• Exercise objective: Nothing in the records may be changed; retype them in full.
____ Records for this task
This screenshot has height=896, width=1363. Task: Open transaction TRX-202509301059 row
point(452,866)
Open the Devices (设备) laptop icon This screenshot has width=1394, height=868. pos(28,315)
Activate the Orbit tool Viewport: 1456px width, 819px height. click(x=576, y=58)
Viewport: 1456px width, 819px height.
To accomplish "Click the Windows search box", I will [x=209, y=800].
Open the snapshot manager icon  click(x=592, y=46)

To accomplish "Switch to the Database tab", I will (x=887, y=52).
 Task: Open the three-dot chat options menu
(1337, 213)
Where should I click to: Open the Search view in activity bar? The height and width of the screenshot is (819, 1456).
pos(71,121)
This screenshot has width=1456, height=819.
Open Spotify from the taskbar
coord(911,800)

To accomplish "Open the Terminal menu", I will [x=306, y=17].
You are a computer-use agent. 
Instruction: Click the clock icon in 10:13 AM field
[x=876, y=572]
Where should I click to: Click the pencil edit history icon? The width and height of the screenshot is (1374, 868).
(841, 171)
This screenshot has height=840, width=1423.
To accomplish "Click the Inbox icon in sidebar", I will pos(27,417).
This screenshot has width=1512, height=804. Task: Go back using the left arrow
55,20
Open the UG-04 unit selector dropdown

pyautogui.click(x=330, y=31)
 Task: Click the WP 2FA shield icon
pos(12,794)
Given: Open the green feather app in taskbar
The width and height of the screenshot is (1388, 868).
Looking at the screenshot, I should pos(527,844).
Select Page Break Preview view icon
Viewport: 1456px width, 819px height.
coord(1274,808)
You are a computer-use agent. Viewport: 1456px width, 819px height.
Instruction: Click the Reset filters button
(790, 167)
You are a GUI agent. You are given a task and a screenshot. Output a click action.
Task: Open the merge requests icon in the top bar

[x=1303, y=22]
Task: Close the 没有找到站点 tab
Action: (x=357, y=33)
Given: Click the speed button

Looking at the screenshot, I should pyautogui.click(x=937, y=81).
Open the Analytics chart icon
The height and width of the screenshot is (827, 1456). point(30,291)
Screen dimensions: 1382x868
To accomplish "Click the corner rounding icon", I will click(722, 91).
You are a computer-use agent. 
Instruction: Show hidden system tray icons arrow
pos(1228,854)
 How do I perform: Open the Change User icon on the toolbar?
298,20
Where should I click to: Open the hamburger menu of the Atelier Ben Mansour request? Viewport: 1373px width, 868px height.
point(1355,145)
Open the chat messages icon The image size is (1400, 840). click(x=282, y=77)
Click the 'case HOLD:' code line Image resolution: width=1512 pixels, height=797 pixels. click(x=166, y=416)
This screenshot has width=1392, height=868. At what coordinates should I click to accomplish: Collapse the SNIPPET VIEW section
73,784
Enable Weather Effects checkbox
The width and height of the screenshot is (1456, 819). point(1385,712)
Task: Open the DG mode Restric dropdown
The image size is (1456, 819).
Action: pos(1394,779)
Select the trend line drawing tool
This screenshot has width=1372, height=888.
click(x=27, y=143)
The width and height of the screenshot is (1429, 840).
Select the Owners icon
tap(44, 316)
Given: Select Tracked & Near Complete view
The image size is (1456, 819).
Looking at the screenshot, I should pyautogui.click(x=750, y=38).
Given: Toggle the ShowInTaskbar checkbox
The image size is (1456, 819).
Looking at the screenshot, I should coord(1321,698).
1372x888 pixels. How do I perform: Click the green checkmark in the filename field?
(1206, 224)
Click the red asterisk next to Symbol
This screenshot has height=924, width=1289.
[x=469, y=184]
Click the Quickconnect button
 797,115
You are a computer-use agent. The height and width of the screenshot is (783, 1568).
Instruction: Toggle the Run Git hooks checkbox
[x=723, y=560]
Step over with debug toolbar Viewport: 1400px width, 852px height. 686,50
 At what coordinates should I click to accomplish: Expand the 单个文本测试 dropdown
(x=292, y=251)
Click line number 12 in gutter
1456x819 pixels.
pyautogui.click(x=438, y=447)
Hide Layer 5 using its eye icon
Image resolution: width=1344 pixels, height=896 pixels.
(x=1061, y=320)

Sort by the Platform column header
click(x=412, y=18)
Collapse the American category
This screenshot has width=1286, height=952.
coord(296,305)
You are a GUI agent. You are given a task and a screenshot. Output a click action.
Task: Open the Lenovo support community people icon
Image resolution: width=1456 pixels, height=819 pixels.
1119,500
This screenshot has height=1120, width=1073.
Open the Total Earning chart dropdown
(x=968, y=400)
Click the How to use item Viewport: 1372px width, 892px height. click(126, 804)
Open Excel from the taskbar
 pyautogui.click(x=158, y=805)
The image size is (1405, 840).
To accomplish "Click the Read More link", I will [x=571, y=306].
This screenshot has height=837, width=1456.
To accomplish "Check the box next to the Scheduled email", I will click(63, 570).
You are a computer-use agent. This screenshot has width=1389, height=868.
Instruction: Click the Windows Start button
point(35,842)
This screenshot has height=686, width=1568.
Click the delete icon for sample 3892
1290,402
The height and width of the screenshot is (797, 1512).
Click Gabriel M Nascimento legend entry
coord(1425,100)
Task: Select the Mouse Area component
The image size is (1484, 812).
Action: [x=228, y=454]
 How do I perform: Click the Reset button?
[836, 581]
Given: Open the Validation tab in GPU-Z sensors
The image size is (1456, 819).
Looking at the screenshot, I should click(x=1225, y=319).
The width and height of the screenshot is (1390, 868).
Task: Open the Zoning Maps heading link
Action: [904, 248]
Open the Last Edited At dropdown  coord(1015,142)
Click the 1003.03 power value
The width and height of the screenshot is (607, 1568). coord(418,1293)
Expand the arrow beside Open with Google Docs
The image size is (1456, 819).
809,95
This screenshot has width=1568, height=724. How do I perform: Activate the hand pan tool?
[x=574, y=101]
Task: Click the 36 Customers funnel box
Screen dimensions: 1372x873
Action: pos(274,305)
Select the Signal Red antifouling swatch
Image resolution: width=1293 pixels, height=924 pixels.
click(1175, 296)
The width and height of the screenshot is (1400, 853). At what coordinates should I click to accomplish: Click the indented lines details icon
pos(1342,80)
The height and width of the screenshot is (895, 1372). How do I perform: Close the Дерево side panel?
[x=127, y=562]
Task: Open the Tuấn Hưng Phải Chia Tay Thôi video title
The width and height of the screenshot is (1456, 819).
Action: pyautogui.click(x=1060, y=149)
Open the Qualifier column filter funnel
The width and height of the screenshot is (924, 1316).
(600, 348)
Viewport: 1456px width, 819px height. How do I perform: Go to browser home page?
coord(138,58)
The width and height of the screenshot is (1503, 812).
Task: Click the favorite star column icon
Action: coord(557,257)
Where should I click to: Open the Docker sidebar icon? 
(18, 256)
________
• Response to this exercise:
This screenshot has height=896, width=1363. Task: Open transaction TRX-202509301059 row
point(452,866)
Open the Devices (设备) laptop icon This screenshot has width=1394, height=868. pos(28,315)
Activate the Orbit tool Viewport: 1456px width, 819px height. click(x=576, y=58)
Viewport: 1456px width, 819px height.
To accomplish "Click the Windows search box", I will [x=209, y=800].
Open the snapshot manager icon  click(x=592, y=46)

To accomplish "Switch to the Database tab", I will (x=887, y=52).
 Task: Open the three-dot chat options menu
(1337, 213)
Where should I click to: Open the Search view in activity bar? The height and width of the screenshot is (819, 1456).
pos(71,121)
This screenshot has width=1456, height=819.
Open Spotify from the taskbar
coord(911,800)

To accomplish "Open the Terminal menu", I will [x=306, y=17].
You are a computer-use agent. 
Instruction: Click the clock icon in 10:13 AM field
[x=876, y=572]
Where should I click to: Click the pencil edit history icon? The width and height of the screenshot is (1374, 868).
(841, 171)
This screenshot has height=840, width=1423.
To accomplish "Click the Inbox icon in sidebar", I will pos(27,417).
This screenshot has width=1512, height=804. Task: Go back using the left arrow
55,20
Open the UG-04 unit selector dropdown

pyautogui.click(x=330, y=31)
 Task: Click the WP 2FA shield icon
pos(12,794)
Given: Open the green feather app in taskbar
The width and height of the screenshot is (1388, 868).
Looking at the screenshot, I should pos(527,844).
Select Page Break Preview view icon
Viewport: 1456px width, 819px height.
coord(1274,808)
You are a computer-use agent. Viewport: 1456px width, 819px height.
Instruction: Click the Reset filters button
(790, 167)
You are a GUI agent. You are given a task and a screenshot. Output a click action.
Task: Open the merge requests icon in the top bar

[x=1303, y=22]
Task: Close the 没有找到站点 tab
Action: (x=357, y=33)
Given: Click the speed button

Looking at the screenshot, I should pyautogui.click(x=937, y=81).
Open the Analytics chart icon
The height and width of the screenshot is (827, 1456). point(30,291)
Screen dimensions: 1382x868
To accomplish "Click the corner rounding icon", I will click(722, 91).
You are a computer-use agent. 
Instruction: Show hidden system tray icons arrow
pos(1228,854)
 How do I perform: Open the Change User icon on the toolbar?
298,20
Where should I click to: Open the hamburger menu of the Atelier Ben Mansour request? Viewport: 1373px width, 868px height.
point(1355,145)
Open the chat messages icon The image size is (1400, 840). click(x=282, y=77)
Click the 'case HOLD:' code line Image resolution: width=1512 pixels, height=797 pixels. click(x=166, y=416)
This screenshot has width=1392, height=868. At what coordinates should I click to accomplish: Collapse the SNIPPET VIEW section
73,784
Enable Weather Effects checkbox
The width and height of the screenshot is (1456, 819). point(1385,712)
Task: Open the DG mode Restric dropdown
The image size is (1456, 819).
Action: pos(1394,779)
Select the trend line drawing tool
This screenshot has width=1372, height=888.
click(x=27, y=143)
The width and height of the screenshot is (1429, 840).
Select the Owners icon
tap(44, 316)
Given: Select Tracked & Near Complete view
The image size is (1456, 819).
Looking at the screenshot, I should pyautogui.click(x=750, y=38).
Given: Toggle the ShowInTaskbar checkbox
The image size is (1456, 819).
Looking at the screenshot, I should coord(1321,698).
1372x888 pixels. How do I perform: Click the green checkmark in the filename field?
(1206, 224)
Click the red asterisk next to Symbol
This screenshot has height=924, width=1289.
[x=469, y=184]
Click the Quickconnect button
 797,115
You are a computer-use agent. The height and width of the screenshot is (783, 1568).
Instruction: Toggle the Run Git hooks checkbox
[x=723, y=560]
Step over with debug toolbar Viewport: 1400px width, 852px height. 686,50
 At what coordinates should I click to accomplish: Expand the 单个文本测试 dropdown
(x=292, y=251)
Click line number 12 in gutter
1456x819 pixels.
pyautogui.click(x=438, y=447)
Hide Layer 5 using its eye icon
Image resolution: width=1344 pixels, height=896 pixels.
(x=1061, y=320)

Sort by the Platform column header
click(x=412, y=18)
Collapse the American category
This screenshot has width=1286, height=952.
coord(296,305)
You are a GUI agent. You are given a task and a screenshot. Output a click action.
Task: Open the Lenovo support community people icon
Image resolution: width=1456 pixels, height=819 pixels.
1119,500
This screenshot has height=1120, width=1073.
Open the Total Earning chart dropdown
(x=968, y=400)
Click the How to use item Viewport: 1372px width, 892px height. click(126, 804)
Open Excel from the taskbar
 pyautogui.click(x=158, y=805)
The image size is (1405, 840).
To accomplish "Click the Read More link", I will [x=571, y=306].
This screenshot has height=837, width=1456.
To accomplish "Check the box next to the Scheduled email", I will click(63, 570).
You are a computer-use agent. This screenshot has width=1389, height=868.
Instruction: Click the Windows Start button
point(35,842)
This screenshot has height=686, width=1568.
Click the delete icon for sample 3892
1290,402
The height and width of the screenshot is (797, 1512).
Click Gabriel M Nascimento legend entry
coord(1425,100)
Task: Select the Mouse Area component
The image size is (1484, 812).
Action: [x=228, y=454]
 How do I perform: Click the Reset button?
[836, 581]
Given: Open the Validation tab in GPU-Z sensors
The image size is (1456, 819).
Looking at the screenshot, I should click(x=1225, y=319).
The width and height of the screenshot is (1390, 868).
Task: Open the Zoning Maps heading link
Action: [904, 248]
Open the Last Edited At dropdown  coord(1015,142)
Click the 1003.03 power value
The width and height of the screenshot is (607, 1568). coord(418,1293)
Expand the arrow beside Open with Google Docs
The image size is (1456, 819).
809,95
This screenshot has width=1568, height=724. How do I perform: Activate the hand pan tool?
[x=574, y=101]
Task: Click the 36 Customers funnel box
Screen dimensions: 1372x873
Action: pos(274,305)
Select the Signal Red antifouling swatch
Image resolution: width=1293 pixels, height=924 pixels.
click(1175, 296)
The width and height of the screenshot is (1400, 853). At what coordinates should I click to accomplish: Click the indented lines details icon
pos(1342,80)
The height and width of the screenshot is (895, 1372). How do I perform: Close the Дерево side panel?
[x=127, y=562]
Task: Open the Tuấn Hưng Phải Chia Tay Thôi video title
The width and height of the screenshot is (1456, 819).
Action: pyautogui.click(x=1060, y=149)
Open the Qualifier column filter funnel
The width and height of the screenshot is (924, 1316).
(600, 348)
Viewport: 1456px width, 819px height. How do I perform: Go to browser home page?
coord(138,58)
The width and height of the screenshot is (1503, 812).
Task: Click the favorite star column icon
Action: coord(557,257)
Where should I click to: Open the Docker sidebar icon? 
(18, 256)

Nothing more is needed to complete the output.